BEGIN

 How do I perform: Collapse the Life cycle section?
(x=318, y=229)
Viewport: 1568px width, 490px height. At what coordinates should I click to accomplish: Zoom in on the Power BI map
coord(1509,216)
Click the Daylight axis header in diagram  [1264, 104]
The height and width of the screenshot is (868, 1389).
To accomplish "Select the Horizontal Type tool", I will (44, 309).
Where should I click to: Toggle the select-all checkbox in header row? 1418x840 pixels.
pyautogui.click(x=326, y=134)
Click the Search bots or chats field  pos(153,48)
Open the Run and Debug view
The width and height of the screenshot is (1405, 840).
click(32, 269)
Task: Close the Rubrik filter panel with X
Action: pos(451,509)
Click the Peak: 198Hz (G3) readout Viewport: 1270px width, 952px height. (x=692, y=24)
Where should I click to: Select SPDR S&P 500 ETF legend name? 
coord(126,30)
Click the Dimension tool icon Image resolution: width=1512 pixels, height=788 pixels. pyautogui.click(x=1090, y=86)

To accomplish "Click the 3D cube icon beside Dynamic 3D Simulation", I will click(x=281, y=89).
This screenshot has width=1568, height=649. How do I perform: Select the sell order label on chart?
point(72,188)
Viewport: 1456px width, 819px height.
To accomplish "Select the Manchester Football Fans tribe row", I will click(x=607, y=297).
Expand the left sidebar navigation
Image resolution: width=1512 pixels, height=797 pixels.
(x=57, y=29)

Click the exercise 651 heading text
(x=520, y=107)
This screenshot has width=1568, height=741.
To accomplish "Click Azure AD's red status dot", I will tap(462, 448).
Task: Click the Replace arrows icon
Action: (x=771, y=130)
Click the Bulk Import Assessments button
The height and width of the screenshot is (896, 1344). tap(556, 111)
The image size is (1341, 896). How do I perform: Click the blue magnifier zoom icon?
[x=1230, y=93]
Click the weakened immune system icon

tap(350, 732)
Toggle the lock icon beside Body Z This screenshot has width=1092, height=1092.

END

## [ACTIVITY]
What is needed is an exact copy of the lines from the one containing "This screenshot has width=1568, height=649." through the last line of the records, and nothing else.

## [RESULT]
This screenshot has width=1568, height=649. How do I perform: Select the sell order label on chart?
point(72,188)
Viewport: 1456px width, 819px height.
To accomplish "Select the Manchester Football Fans tribe row", I will click(x=607, y=297).
Expand the left sidebar navigation
Image resolution: width=1512 pixels, height=797 pixels.
(x=57, y=29)

Click the exercise 651 heading text
(x=520, y=107)
This screenshot has width=1568, height=741.
To accomplish "Click Azure AD's red status dot", I will tap(462, 448).
Task: Click the Replace arrows icon
Action: (x=771, y=130)
Click the Bulk Import Assessments button
The height and width of the screenshot is (896, 1344). tap(556, 111)
The image size is (1341, 896). How do I perform: Click the blue magnifier zoom icon?
[x=1230, y=93]
Click the weakened immune system icon

tap(350, 732)
Toggle the lock icon beside Body Z This screenshot has width=1092, height=1092.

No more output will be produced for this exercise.